Doctor Who Series 10: 7 Big Questions After 'Knock Knock'
6. Is This Doctor Who's Creepiest Ever House?
Surprisingly Doctor Who has only really gone the full house
of horrors twice before (Hide, Ghost Light) and with writer Mike Bartlett being
a particular fan of Sylvester McCoy’s final season, the influence of the 1989 episode
Ghost Light is clear. But if that story is one of the show’s most ambitious
affairs with its meaning still up for debate today, then this one is a far more
traditional affair. Knock Knock is a blatant riff on all manner of horror
conventions, from Cabin in the Woods to Poltergeist.

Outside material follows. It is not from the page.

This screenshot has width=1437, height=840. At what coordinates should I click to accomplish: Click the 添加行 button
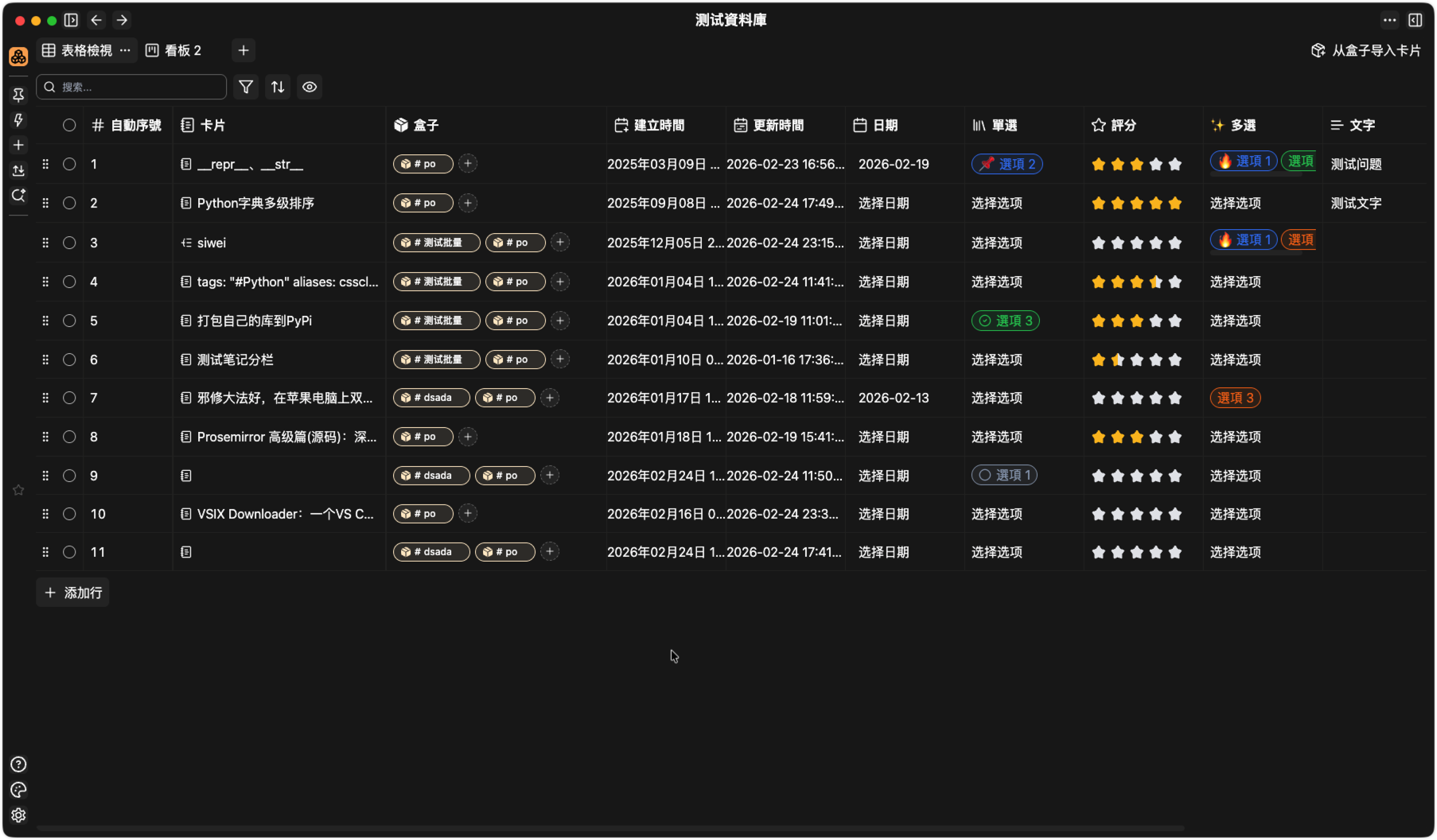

Doctor Who has of course had its fair share of scary buildings, with the castle in Heaven Sent perhaps the most chilling. Another candidate would be that spooky children’s home in Listen which is introduced with a similar outside shot to signal the psychological horrors lying within.
The actual building used both in the exterior and interior shots in Knock Knock is Fields House in Newport, a Victorian listed building. The same location was used for Steven Moffat’s Blink in 2007 for the abandoned house where Sally Sparrow and Kathy Nightingale encountered the Weeping Angels. In real life then, this one has to be the creepiest. Not only has it been home to two of Doctor Who’s most fearsome alien races, it has also mysteriously moved from London to Bristol.